Quanto às biografias, Roberto Carlos parece não querer que uma só delas frutifique. Tem esse direito? Não, não tem

NÃO TINHA INTENÇÃO de comentar a apreensão da biografia de Roberto Carlos. Mudei a posição, depois de ler Paulo Coelho, nesta Folha, sobre o assunto. No artigo, o autor se refere criticamente à editora por ter aceito a ofensa à liberdade de manifestação no acordo feito em juízo. A questão antes era constitucional, referente ao cerceamento do direito de expressão. Passou a ser comercial, com o recuo assustado da empresa.
A matéria merece atenção quando se ache em jogo um dos direitos individuais mais importantes, o da livre expressão, em especial se contraposto ao da inviolabilidade da honra da pessoa e de sua imagem. Lendo, porém, além de Paulo Coelho, o editorial da Folha sobre o mesmo assunto, recolhi dados novos. Verifiquei que a biografia publicada não envolve informação desairosa sobre o cantor, que nem se queixou disso. Enuncia fatos, compatíveis com a importância histórica do artista, a contar dos anos 60 do século passado.
Percorrendo o fio da navalha que separa as duas liberdades, lembro a distinção particular cabível no tema da pessoa pública. Assim se denomina o ser humano que, por atuação política, artística, esportiva ou de outra espécie de popularidade reconhecida, desperta interesse permanente na comunidade pelos fatos de seu dia-a-dia. Não se confunde com o comum homem do povo, apenas conhecido dos que lhe são próximos, para quem é pleno o direito de ser deixado só.
Roberto Carlos está no mundo artístico, com merecido destaque, há mais de 40 anos.

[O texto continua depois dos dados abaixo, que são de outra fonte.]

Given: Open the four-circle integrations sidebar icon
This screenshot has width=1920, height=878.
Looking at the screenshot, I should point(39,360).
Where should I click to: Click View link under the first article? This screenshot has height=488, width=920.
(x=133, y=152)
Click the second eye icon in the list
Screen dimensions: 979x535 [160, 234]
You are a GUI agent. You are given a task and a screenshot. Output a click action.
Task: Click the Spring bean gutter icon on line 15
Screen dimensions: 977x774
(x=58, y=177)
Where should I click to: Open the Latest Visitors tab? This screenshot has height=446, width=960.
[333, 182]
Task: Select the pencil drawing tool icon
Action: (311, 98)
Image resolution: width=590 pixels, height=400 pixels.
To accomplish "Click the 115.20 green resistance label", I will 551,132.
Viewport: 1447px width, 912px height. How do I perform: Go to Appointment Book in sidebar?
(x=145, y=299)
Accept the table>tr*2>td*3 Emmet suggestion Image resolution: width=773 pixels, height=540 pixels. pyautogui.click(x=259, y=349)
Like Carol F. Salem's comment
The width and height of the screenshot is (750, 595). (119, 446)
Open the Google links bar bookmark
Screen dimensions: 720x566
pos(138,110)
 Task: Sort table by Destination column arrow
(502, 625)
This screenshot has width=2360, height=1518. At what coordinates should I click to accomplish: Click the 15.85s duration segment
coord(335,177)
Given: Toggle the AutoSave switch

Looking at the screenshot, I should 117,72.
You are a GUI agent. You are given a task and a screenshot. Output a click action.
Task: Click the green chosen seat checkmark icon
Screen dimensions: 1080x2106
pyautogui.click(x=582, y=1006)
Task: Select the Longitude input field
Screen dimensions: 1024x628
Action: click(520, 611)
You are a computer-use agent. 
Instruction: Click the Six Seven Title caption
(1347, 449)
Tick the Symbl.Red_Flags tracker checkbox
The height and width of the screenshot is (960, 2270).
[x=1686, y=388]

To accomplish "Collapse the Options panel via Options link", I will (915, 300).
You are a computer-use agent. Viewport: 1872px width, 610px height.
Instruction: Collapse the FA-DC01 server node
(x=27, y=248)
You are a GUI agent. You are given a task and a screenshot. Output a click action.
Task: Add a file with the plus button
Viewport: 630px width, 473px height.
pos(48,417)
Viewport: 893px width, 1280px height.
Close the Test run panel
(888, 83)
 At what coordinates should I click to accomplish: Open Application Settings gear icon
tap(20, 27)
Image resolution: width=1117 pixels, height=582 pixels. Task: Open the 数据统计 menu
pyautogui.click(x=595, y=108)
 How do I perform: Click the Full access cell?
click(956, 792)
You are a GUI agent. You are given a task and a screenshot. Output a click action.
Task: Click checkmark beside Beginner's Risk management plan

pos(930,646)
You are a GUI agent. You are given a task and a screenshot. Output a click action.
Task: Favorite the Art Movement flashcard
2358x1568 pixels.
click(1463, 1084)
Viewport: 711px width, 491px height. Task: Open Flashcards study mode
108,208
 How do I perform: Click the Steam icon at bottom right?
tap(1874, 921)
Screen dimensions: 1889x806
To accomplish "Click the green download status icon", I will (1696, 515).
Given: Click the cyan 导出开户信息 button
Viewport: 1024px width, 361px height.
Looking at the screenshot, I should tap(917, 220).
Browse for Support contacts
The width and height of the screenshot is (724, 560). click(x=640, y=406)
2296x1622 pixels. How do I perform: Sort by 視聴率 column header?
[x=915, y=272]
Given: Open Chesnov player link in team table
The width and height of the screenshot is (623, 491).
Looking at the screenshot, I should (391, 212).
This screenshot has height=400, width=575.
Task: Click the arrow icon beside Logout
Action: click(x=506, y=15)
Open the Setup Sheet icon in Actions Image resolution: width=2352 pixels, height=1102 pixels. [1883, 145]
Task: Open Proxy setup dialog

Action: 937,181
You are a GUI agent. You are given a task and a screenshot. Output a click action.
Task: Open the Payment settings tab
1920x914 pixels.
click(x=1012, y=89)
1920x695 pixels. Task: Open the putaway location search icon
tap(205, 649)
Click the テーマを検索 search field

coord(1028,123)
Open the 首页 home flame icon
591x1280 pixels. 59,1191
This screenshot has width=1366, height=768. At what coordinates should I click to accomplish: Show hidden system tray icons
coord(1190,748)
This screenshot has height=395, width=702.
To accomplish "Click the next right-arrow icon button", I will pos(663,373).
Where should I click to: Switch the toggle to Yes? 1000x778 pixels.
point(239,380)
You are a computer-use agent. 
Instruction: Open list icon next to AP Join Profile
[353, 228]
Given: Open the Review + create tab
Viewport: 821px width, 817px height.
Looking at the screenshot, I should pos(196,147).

Onde for, terá apenas intimidade relativa. Seus atos interessam a grande parte das pessoas, não havendo como limitar a difusão. Nesse caso, o direito da privacidade entra em xeque, preponderante o da livre informação, quando não viole a honra do atingido. Quanto mais expressivo o realce da pessoa pública, também será reclamada a conveniência e a oportunidade da informação a respeito.
Por maiores que sejam os méritos ou a fortuna de Roberto Carlos, melhores os valores de suas letras e composições -algumas das quais com fortes emoções religiosas-, é evidente que ele não tem direito de impedir a exposição pública que foi o norte para o qual voltou sua existência. Em se tratando de biografias, Roberto Carlos parece não querer que uma só delas frutifique. Tem esse direito? Não. Não tem.
No passado, houve tentativas escandalosas, ao que parece, de cuidar da vida do cantor. Fez bem em repeli-las. No caso recente, porém, a editora se acovardou, segundo entendi do texto de Paulo Coelho. Aceitou a censura, abandonando o direito de biografar o compositor -direito relevante para a memória histórica de um intérprete aplaudido da música nacional. A relação contratual assumida pela editora, no último caso, está resolvida.
Reaberto o cenário constitucional, havendo quem queira levar a disputa à frente no futuro, a recusa do cantor a qualquer análise biográfica dará ensejo ao reverso da moeda. O Roberto popular confrontará o Roberto recluso. Alterar-se-ão as posições, na busca do justo equilíbrio. O direito é a coordenação das relações interpessoais. Coordenação que não se confunde com o mero capricho de censura, sob desculpa de intimidade.